- _Given exercise 1_
In the records, starting at the line containing "At what coordinates should I click to accomplish: Click the 投诉列表" and ending at the line containing "Action: point(540,563)", change "icon" to "glyph" and leave everything else unchanged. Return only those lines.

- _Document passage_
****************
2. Create a salt brine by mixing three handfuls of sea salt with water (I used filtered) in a ceramic or glass (not metal) bowl large enough hold the submerged halves. Mix the salt in thoroughly with clean hands. Submerge the two cabbage halves. Place the outer leaves on top. (If necessary, place a plate on top of them and weigh the plate so that the entire cabbage is submerged.) Allow to sit in the brine for at least 6 hours in a cool place. Overnight is convenient. (Never use a metal bowl as it'll react with the salt.)
****************
- _Stored rows_
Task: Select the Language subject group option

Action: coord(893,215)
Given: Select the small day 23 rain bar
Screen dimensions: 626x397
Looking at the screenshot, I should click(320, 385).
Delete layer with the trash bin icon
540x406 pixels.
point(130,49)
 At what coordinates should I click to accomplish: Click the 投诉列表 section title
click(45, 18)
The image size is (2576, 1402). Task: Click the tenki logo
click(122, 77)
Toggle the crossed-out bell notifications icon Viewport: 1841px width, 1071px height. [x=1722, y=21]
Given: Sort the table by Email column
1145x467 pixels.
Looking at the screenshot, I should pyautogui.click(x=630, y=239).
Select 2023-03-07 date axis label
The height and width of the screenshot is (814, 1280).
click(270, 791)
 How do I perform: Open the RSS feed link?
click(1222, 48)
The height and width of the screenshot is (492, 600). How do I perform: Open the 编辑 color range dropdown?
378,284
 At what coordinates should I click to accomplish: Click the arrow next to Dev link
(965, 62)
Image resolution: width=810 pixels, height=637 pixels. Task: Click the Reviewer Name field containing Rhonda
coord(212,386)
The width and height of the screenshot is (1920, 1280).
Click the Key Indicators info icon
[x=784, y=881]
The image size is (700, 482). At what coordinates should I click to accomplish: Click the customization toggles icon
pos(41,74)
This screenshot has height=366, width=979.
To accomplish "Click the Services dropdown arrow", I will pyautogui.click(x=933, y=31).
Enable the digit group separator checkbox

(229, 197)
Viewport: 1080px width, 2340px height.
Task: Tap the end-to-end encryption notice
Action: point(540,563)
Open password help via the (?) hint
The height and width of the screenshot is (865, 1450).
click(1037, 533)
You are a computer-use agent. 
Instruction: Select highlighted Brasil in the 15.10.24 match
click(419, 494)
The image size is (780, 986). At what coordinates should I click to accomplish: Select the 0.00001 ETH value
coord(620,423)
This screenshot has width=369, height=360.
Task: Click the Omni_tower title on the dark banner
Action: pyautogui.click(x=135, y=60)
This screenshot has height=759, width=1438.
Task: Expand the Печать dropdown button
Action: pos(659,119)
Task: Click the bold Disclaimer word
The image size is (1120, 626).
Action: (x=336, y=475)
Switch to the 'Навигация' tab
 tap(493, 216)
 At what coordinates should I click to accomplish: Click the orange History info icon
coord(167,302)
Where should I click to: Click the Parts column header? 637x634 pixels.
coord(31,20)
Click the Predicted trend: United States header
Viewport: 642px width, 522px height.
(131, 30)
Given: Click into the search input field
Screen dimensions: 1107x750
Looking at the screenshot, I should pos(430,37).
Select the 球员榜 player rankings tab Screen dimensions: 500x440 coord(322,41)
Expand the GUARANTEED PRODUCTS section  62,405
****************
- _Given exercise 2_
Answer these questions about the cabbage brining passage:
(a) How many handfuls of sea salt go into the brine?
(b) What is the minimum time the cabbage should sit in the brine?
(c) Why should a metal bowl never be used?

- _Written response 1_
 At what coordinates should I click to accomplish: Click the 投诉列表 section title
click(45, 18)
The image size is (2576, 1402). Task: Click the tenki logo
click(122, 77)
Toggle the crossed-out bell notifications glyph Viewport: 1841px width, 1071px height. [x=1722, y=21]
Given: Sort the table by Email column
1145x467 pixels.
Looking at the screenshot, I should pyautogui.click(x=630, y=239).
Select 2023-03-07 date axis label
The height and width of the screenshot is (814, 1280).
click(270, 791)
 How do I perform: Open the RSS feed link?
click(1222, 48)
The height and width of the screenshot is (492, 600). How do I perform: Open the 编辑 color range dropdown?
378,284
 At what coordinates should I click to accomplish: Click the arrow next to Dev link
(965, 62)
Image resolution: width=810 pixels, height=637 pixels. Task: Click the Reviewer Name field containing Rhonda
coord(212,386)
The width and height of the screenshot is (1920, 1280).
Click the Key Indicators info glyph
[x=784, y=881]
The image size is (700, 482). At what coordinates should I click to accomplish: Click the customization toggles glyph
pos(41,74)
This screenshot has height=366, width=979.
To accomplish "Click the Services dropdown arrow", I will pyautogui.click(x=933, y=31).
Enable the digit group separator checkbox

(229, 197)
Viewport: 1080px width, 2340px height.
Task: Tap the end-to-end encryption notice
Action: point(540,563)

- _Written response 2_
(a) Three handfuls.
(b) At least 6 hours.
(c) It will react with the salt.